##### QUOTED PASSAGE #####

# Falling for an emotionally unavailable man???



## Faith.N.Love (Sep 2, 2010)

I may have accidently posted this in the wrong section but oh well lol. This may be a long story but then again i guess you'd expect this from a web site like this lol.

Before I start, we both are police officers working in the same division (I know for sure that there aren't any rules against relationships in the same department...believe me I've checked and rechecked lol). 

The man that I'm refering to has been through hell and back and I'm not quite sure what to do, how to approach this, or if I even should. 

He's 32 (I'm 24) and he's been a cop since he was 19 and a reservist in the Marine Corps since he was 17/18 ish. He was called to active duty where he served for quite a while in combat. 

During his time over there (roughly 6 years ago), he was injured by an explosion that sent him home with more than just physical scars. He suffers from PTSD (mostly nightmares) and when he had returned his girlfriend left him because she couldn't take his scars and nightmares (her cheating also was a factor). Needless to say, he distanced himself from pretty much every woman that showed interest. His best friend, whom I'm very close to, says that he wants nothing to do with women in general and that he's very insecure about his scars and everything else. He basically threw himself into work earning him a very good reputation amongst other officers.

But.....theres a wee bit more...

##### DATASET EXCERPT #####

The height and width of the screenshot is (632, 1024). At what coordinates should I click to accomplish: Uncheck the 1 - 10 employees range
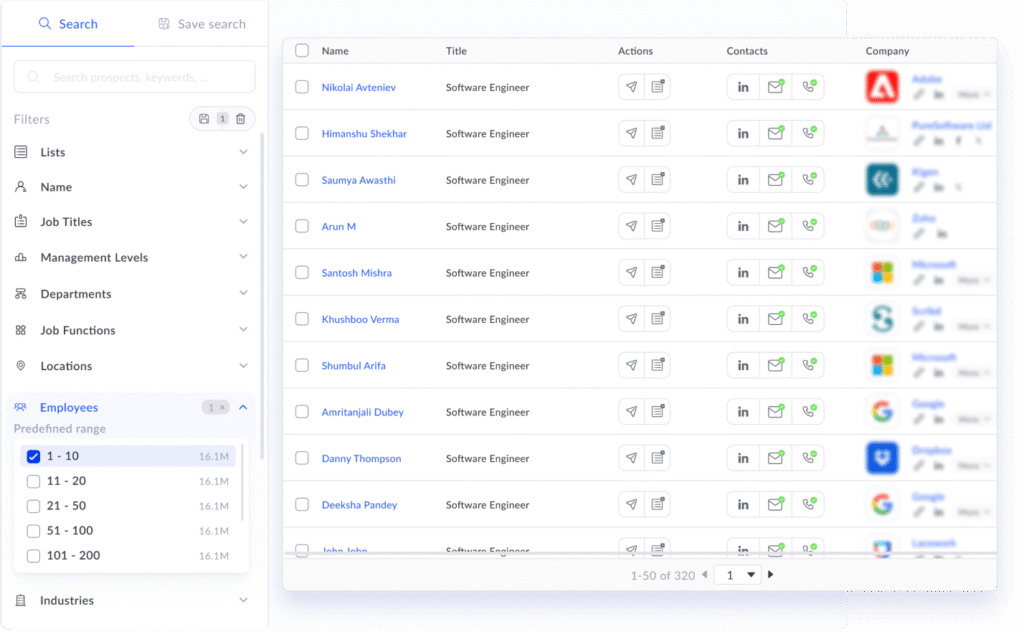(34, 457)
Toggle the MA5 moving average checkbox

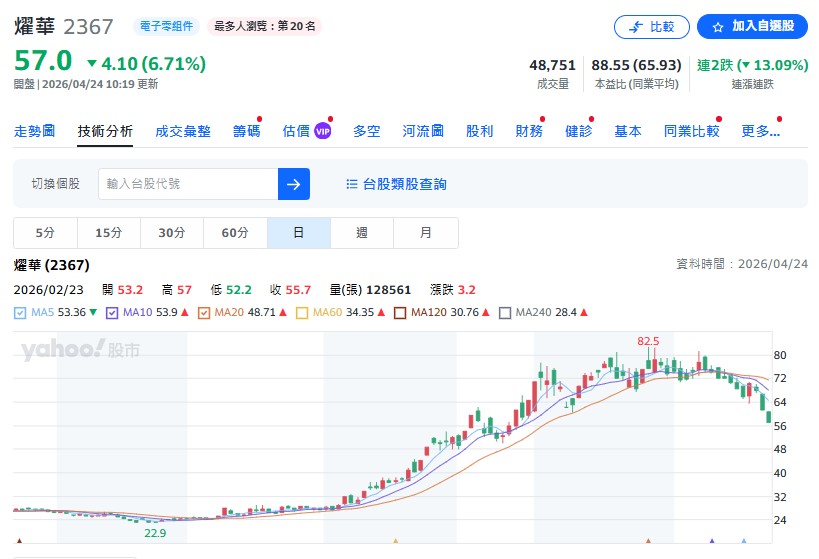pos(21,313)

#####

■ **WORK TO BE COMPLETED**
Continue the forum post about falling for an emotionally unavailable fellow officer, picking up right after "But.....theres a wee bit more..."

■ **IN RESPONSE**
When he came back he was offered a temporary position at the academy as an instructor (this is how I met him) to get back on his feet before going back on the streets. He was my instructor...well one of my instructors. He was always very cold and hard on me more than the other women. I called him out on it once and I'm pretty sure I stunned him (I'm normally a very nice person but I'll be honest by saying I was an utter b*tch to him). I had always had a feeling about him since I met him but kept it hidden in the back of my brain for a while. 

After I graduated, we both were transfered to the same department but had not spoken much at first...just casual looks for a while and years later we've become semi-familar with each other (he's still guarded). Just recently, my girl friends and I had gone out to celebrate one of their birthdays when I was caught in a bit of a crunch. I went to the bar to order more drinks when a guy started hitting on me pretty aggressively to the point of grabbing on my wrist pretty roughly. My friend and my instructor were with some other cop friends and saw the whole thing. He came over, grabbed the guy by the collar, and pulled a 'marine' on him before I could even react. The creep left and he asked me if I was alright but I was still in a bit of a shock. He was extremely caring and held my wrist for a little bit to check it but was immediately embarrassed and left pretty quick after that. When I talked to his best friend later he said he was surprised to see that side from him again.

This isn't the only incident where something like this has happened. He's known for being a hard ass while most of the guys seem to think of me as their counselor or mother since I usually bring them baked goods and stuff (donuts baby lmao) But every so often I catch a soft glance from him, which I return with a smile. I just don't know what to do?!?!?! I'm so clueless. I've never been in a serious relationship before and I'm one of those girls who if you date its intended to be long term. But I know that how I feel about him isn't something that I can easily ignore anymore. I just wish he would let go of some of his insecurities because I know that he's truely a great guy.

Well...thats all for tonight. Off to work for me... 

I also wanted to thank Littledevil83 for your friendship and advice!!!


----------



## unbelievable (Aug 20, 2010)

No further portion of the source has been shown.